Mapping accuracy ?

[karlkashofer]

Dear Richard !

I try to use Arioc to re-map a BWA mapped WGS BAM File, but i get very weird results. In attached screenshot Arioc BAM is on top, bottom lane is the BWA BAM. I get many regions that show presumably wrongly mapped reads in Arioc. Arioc mapping was done with these settings:

<nongapped seed="ssi84_2_30" />
<gapped seed="hsi20_0_30" maxJ="64" seedDepth="4" Wmxgs="2,6,5,3" Vt="100" />

Any idea what could be wrong ?

[RWilton]

Hello Karl --

I agree that the coverage looks "weird" but I'm not sure how you infer that anything is "wrongly mapped." More specifically, I see a big pileup of reads in the Arioc lane that isn't present in the BWA lane, so I suppose the question is whether those reads actually have better mappings elsewhere and shouldn't be mapped where they are.

I don't know of a quick way to get at that apart from examining how individual reads are mapped. If you ask the IGV to show you mapping metadata like AS and MAPQ by hovering over those Arioc reads, you should be able to get a sense of whether their mappings are reasonable (i.e., high AS, high MAPQ). We'd still have to find the same reads in BWA's lane, however, in order to be sure what was going on.

If you want to dig into this, I'd like to ask you for enough detailed information to reproduce what you're seeing -- and at that point it might be better to take this discussion offline (richard dot wilton at jhu dot edu) just to avoid cluttering this github conversation. When we figure it out, I will post the resolution here on github.

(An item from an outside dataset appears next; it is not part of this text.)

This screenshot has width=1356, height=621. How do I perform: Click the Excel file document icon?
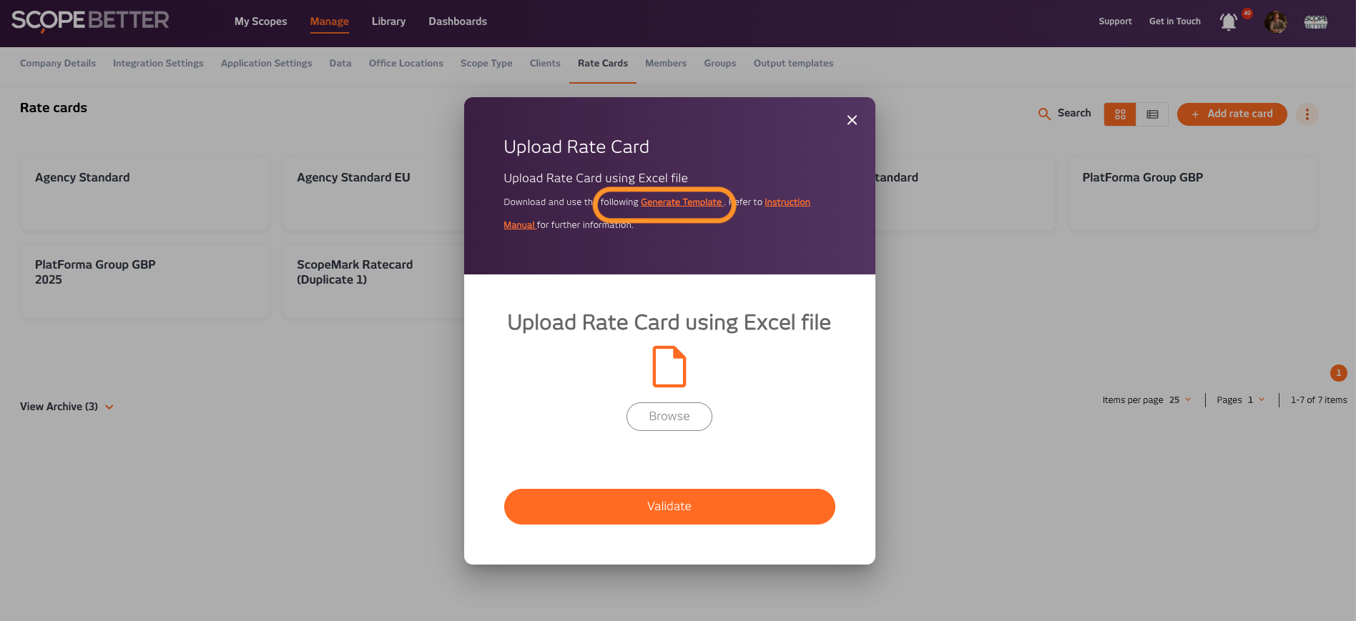(669, 367)
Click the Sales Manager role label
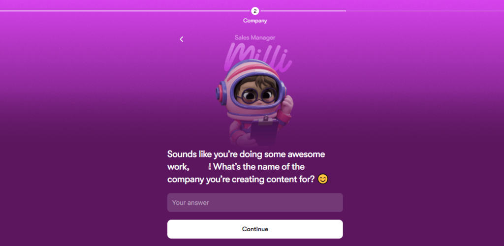Image resolution: width=504 pixels, height=246 pixels. (255, 37)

Just as a side note: I have never seen the point of "remapping" reads from SAM/BAM output. Read aligners use different heuristics, and there are nondeterministic behaviors (e.g., which mapping to report when a read has duplicate high-scoring mappings) that inevitably lead to read-mapping differences that don't really matter in practice. When you use one aligner's mappings as input to another aligner, you're essentially using the first aligner as an input filter for the second one, sort of like wearing two pairs of polarized sunglasses. Whether you're trying to do a head-to-head comparison of two short-read aligners or just re-aligning some reads with different alignment constraints, I'd recommend going back to the original FASTQ input instead of remapping.

Thanks.

[karlkashofer]

You are right. I checked and the bam i have as input contains 100% bwa mapped reads, and i dont have the original fastq. So this is kind of a biased comparison, alas its the only data i have atm. I was thinking its maybe a problem with the reference. In the previous run i used one with only the canonical chromosomes, not the 170 alt/decoy/whatever contigs.

However, even with the full, latest hg38 reference i still have these heaps of reads which do not seem to belong here: These heaps are very common and scrolling through the genome i see them quite frequently. Need to investigate further, regards, KK

[RWilton]

Hello Karl --

I can think of at least three plausible explanations for what's going on here:

1) BWA's alignment scoring weights differ from the ones used in Bowtie and in Arioc. There might be certain read sequences whose maximum AS is found at different reference-genome locations by BWA and Arioc.

2) Arioc is reporting secondary mappings that are piling up in repetitive regions.

3) For reads that have multiple best mappings, BWA and Arioc "choose" different mappings to report. For example, perhaps Arioc tends to pile them up whereas BWA tends to spread them around or pile them up elsewhere. There is obviously no right way to report such mappings, but it shouldn't matter because such mappings have MAPQ <= 3 and are consequently filtered out downstream anyway.

Again, you might use the IGV to get an idea about what's going on by looking at read metadata. AS will tell us if the read mappings have acceptable similarity (which they probably do since the SNPs and short indels seem consistent). MAPQ will tell us if the reads have multiple high-scoring mappings. And, of course FLAG tells us if these are secondary mappings.

The bottom line is still to pick out a few reads that are mapped differently and see what happened. I wouldn't complicate things with the additional contigs until that's figured out. At that point you can just align the same reads twice -- once to GRCh38 and once to GRCh38+contigs -- and see what happens.

• rw

[karlkashofer]

I think you are right, i am comparing a possibly heavily postprocessed bam with raw arioc output.

This is apples and pears. I close this issue until i have redone the mapping in bwa and arioc from the original fastqs. Sorry for the noise.